Every Friday the New York Post carries at least fifty advertisements inviting single people under and over twenty-eight years of age to public dances held in hotels and Jewish centers all over town. Ostensibly addressed to the public at large, these advertisements are aimed, in fact, at Jewish readers of the Post. There are, to be sure, a handful of non-Jewish organizations, such as the Knights of Columbus, that also advertise their dances and affairs in the daily newspapers, but their ads are small and few, tucked away on a back page of the Daily News.

The advertisements in the Post are many and large.
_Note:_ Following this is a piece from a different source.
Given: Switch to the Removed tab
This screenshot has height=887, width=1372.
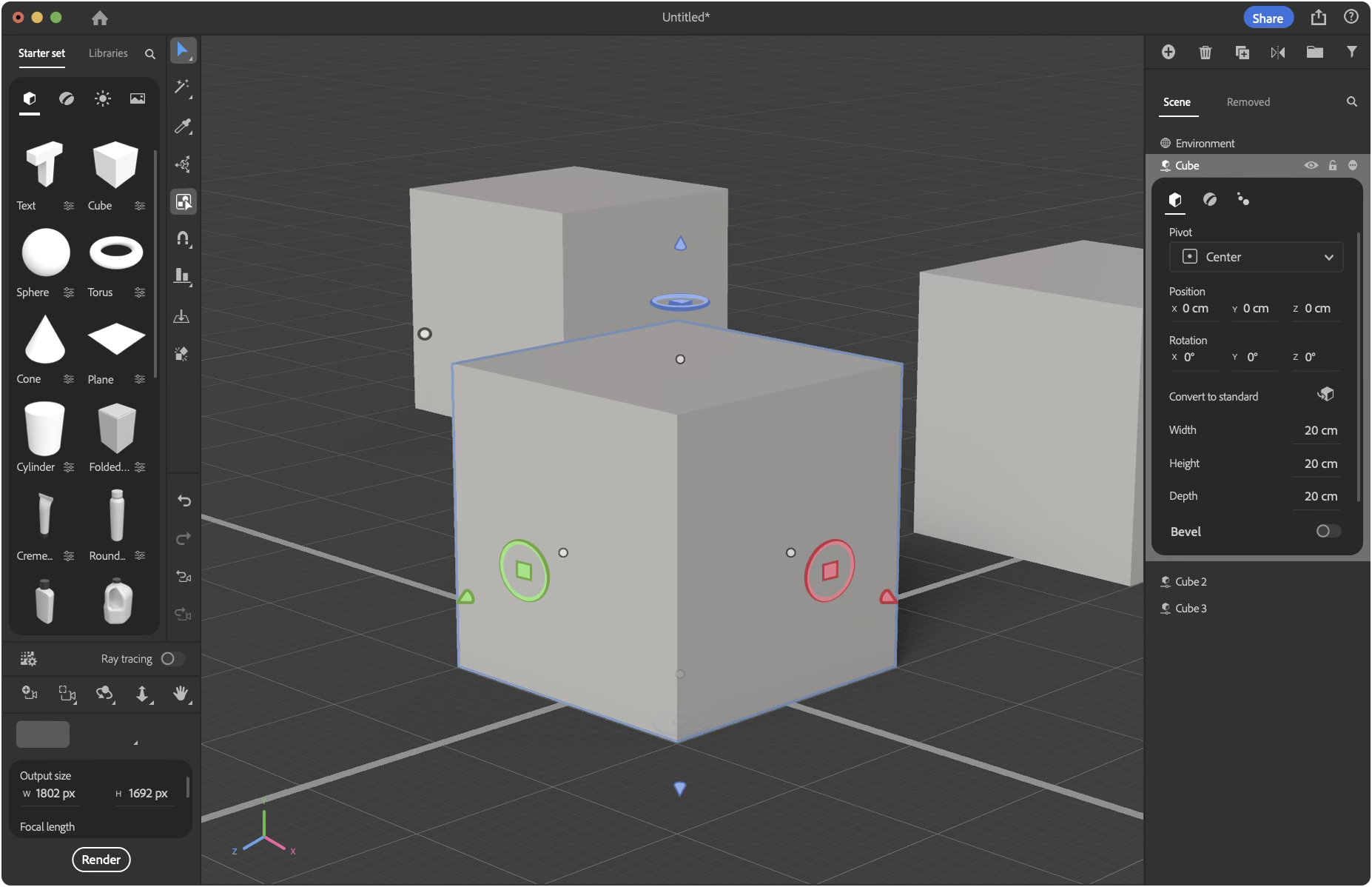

In a good number the affiliation is self-evident: either the location or the sponsorship of the dance proclaims it. In one Friday issue of the Post, for instance, public dances were advertised to be held on the premises of the Ocean Avenue Jewish Center, the Rego Park Jewish Center, the Hillcrest Jewish Center, Temple Adath Israel, and similar places—fifteen in all. There were also dances sponsored by the National Fraternal Zionists, the Young Israel of the Concourse, B’nai B’rith, and numerous other Jewish organizations. Dances under commercial sponsorship are identified as to Jewish character indirectly, the favorite device being a menorah placed somewhere in the ad. Thus an ad for a dance at the Hotel Biltmore, featuring the band of Tito Puente—“in person all eve, or money refunded”—carried a single menorah at bottom center, that for a dance at the Hotel McAlpin showed two, one in each upper corner. On Jewish holidays the Post blossoms forth with announcements of Purim, Chanukah, Passover, and even pre-Passover and pre-Purim dances.